Discrimination: what are "all reasonable steps"?
Our August article on sexual harassment covered the Government’s proposals to reform the law on harassment and sexual harassment. One of the key changes is to create an explicit duty on employers to take all reasonable steps to prevent harassment by third parties and sexual harassment at work. Although the Equality and Human Rights Commission has given some useful guidance on what taking all reasonable steps actually looks like in practice (and we expect an updated version of that guidance to sit alongside the new legislation as and when it completes its journey through Parliament), there have been relatively few Tribunal judgments on the subject. That makes a recent Employment Tribunal decision particularly interesting. The employer had equal opportunities and anti-harassment policies and a zero tolerance approach to breaches, it encouraged reporting and investigated concerns, and sent its policies to agencies that supplied workers. All that, found the Tribunal, was commendable but not enough to show that all reasonable steps had been taken to prevent (in this case) the alleged discrimination on grounds of gender reassignment.

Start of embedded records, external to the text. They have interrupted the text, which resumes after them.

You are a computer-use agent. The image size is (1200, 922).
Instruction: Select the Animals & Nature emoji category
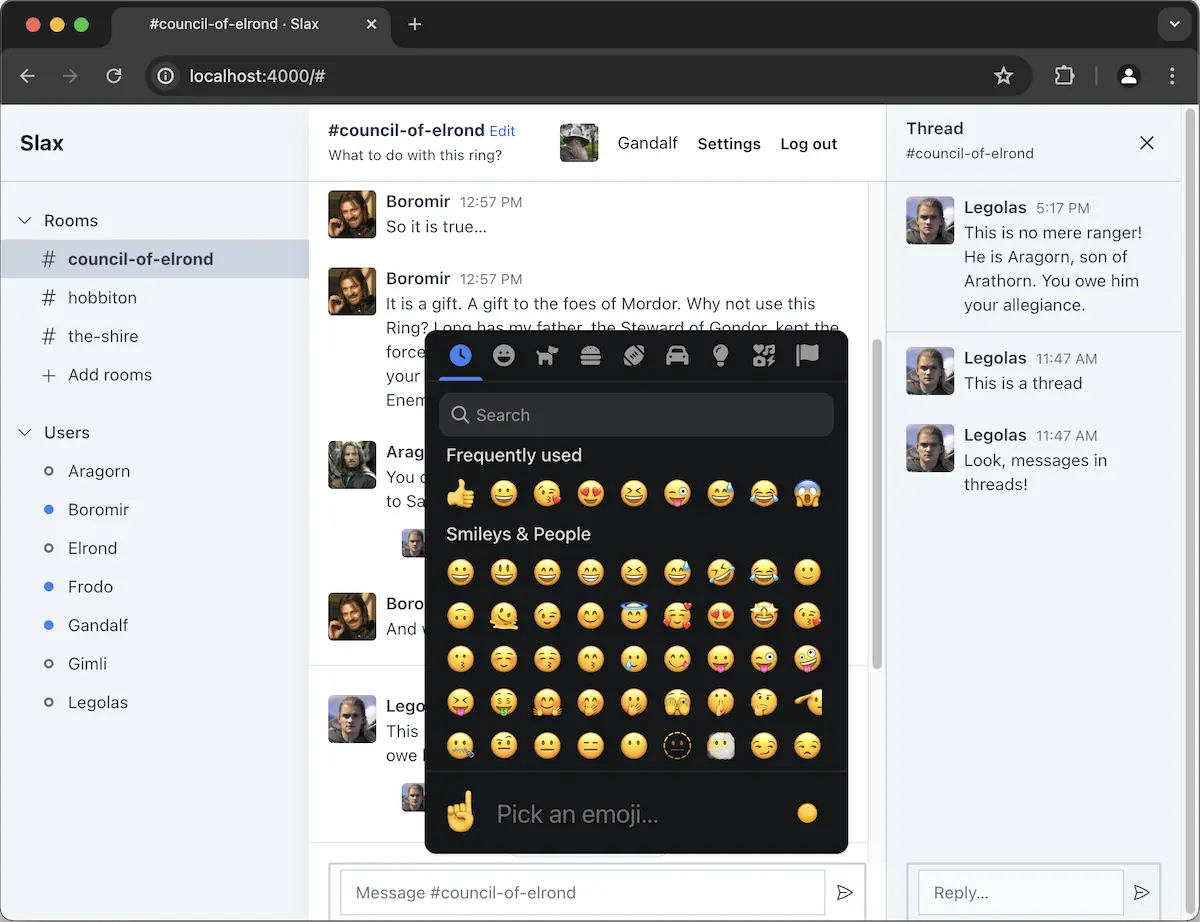pyautogui.click(x=547, y=356)
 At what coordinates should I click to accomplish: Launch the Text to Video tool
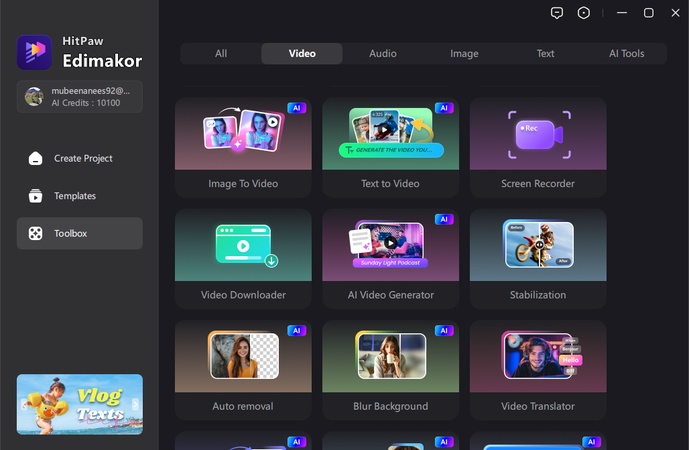390,146

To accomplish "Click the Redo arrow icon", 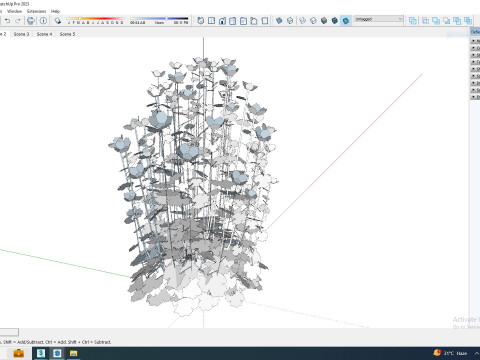I will (x=18, y=21).
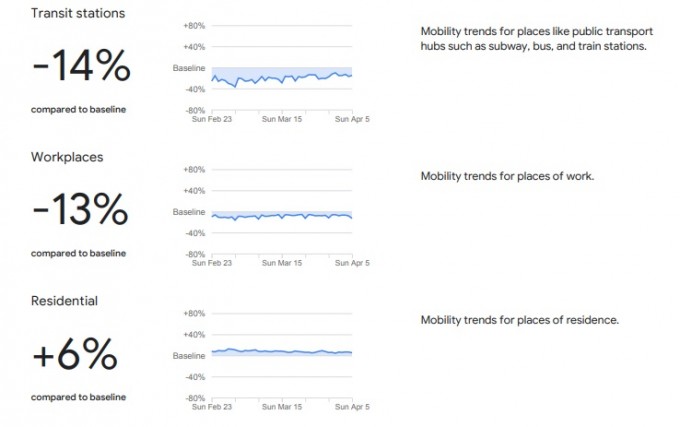Click the -14% transit stations figure
Viewport: 680px width, 427px height.
click(x=81, y=66)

As examples of other steps that could and should have been taken, the Tribunal listed (amongst other things):
- keeping policies up to date;
- focussing on inclusion rather than just equality;
- making sure staff read and understood the policies, including by regular training on equality, diversity and inclusion, and inclusive communications; and
- setting up employee groups or networks, such as BAME or LGBTQ+ staff networks for employees in those groups and their allies.
The employer here was very large, with significant resources, and so the same assessment of what is reasonable would not necessarily be made for smaller firms. Nonetheless, the decision underlines that taking all reasonable steps requires a great deal more than including a policy in a handbook, and is something employers of all shapes and sizes, across all industry sectors, actively need to engage with.

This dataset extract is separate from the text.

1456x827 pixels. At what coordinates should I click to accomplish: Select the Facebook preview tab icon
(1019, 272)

Non-disclosure agreements (NDAs): use and misuse
The unusually restrictive NDAs that came to light during the Harvey Weinstein scandal have forced lawyers and clients to re-evaluate the way they use NDAs, confidentiality provisions and non-disparagement clauses, especially in settlement agreements. Regulators have not been slow to set their own expectations, with the SRA (Solicitors Regulation Authority) and FCA (Financial Conduct Authority) both giving granular guidance on what drafting can and cannot contain. The SRA has now published the results of its survey on the use of NDAs, carried out across a range of different law firms. The most important point to note is that lawyers and HR teams who draft settlement agreements must familiarise themselves with the requirements of the SRA’s warning notice on NDAs. Although the SRA obviously only has control over the conduct of lawyers and law firm HR teams, the guidance in the warning notice is relevant across all sectors. In financial services, teams will also need to have regard to the FCA’s own rules on whistleblowing and settlement agreements.